[[ RECORDS PROVIDED, beginning ]]

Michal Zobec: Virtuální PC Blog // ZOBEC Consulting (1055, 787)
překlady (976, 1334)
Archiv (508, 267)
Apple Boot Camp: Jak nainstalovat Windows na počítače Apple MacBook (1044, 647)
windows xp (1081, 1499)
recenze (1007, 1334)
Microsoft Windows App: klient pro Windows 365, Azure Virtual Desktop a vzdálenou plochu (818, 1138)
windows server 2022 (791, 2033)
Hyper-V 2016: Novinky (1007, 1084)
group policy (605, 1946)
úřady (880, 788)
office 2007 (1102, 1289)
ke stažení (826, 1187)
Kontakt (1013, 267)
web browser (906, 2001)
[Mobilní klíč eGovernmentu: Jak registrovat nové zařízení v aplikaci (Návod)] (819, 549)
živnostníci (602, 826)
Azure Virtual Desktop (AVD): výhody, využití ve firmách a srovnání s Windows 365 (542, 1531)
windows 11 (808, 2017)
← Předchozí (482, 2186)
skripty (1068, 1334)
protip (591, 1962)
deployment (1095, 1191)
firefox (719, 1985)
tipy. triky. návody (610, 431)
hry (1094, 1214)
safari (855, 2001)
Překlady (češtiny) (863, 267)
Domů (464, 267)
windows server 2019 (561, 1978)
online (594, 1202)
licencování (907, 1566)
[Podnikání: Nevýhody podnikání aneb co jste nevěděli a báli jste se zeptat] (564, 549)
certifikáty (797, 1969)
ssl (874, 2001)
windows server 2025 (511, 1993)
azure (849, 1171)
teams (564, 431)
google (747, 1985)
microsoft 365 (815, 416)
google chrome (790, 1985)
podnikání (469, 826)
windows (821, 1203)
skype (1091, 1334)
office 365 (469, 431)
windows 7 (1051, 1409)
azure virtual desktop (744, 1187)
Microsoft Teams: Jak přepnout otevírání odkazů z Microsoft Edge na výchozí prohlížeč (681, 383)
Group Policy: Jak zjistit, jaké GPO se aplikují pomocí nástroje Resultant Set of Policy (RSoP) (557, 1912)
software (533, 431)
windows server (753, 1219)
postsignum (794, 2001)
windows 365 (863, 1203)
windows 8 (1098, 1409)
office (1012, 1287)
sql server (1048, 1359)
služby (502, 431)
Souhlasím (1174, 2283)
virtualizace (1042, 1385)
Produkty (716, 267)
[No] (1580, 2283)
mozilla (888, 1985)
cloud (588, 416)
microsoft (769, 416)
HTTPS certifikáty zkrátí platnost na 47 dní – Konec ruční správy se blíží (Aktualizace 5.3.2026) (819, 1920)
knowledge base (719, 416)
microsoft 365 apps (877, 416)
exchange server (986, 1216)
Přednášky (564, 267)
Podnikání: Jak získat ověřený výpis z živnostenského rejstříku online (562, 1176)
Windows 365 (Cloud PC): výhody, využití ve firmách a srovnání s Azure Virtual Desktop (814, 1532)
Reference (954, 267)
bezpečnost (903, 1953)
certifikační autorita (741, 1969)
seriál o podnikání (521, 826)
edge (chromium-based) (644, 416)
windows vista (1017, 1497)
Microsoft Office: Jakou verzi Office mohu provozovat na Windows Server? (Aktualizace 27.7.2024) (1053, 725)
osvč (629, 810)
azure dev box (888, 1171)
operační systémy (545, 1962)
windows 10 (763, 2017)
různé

[[ RECORDS PROVIDED, end ]]

§ **WHAT THE TASK REQUIRES**
In the entries above, find each line with the string "online" and copy it.

§ **REPLY**
online (594, 1202)
Podnikání: Jak získat ověřený výpis z živnostenského rejstříku online (562, 1176)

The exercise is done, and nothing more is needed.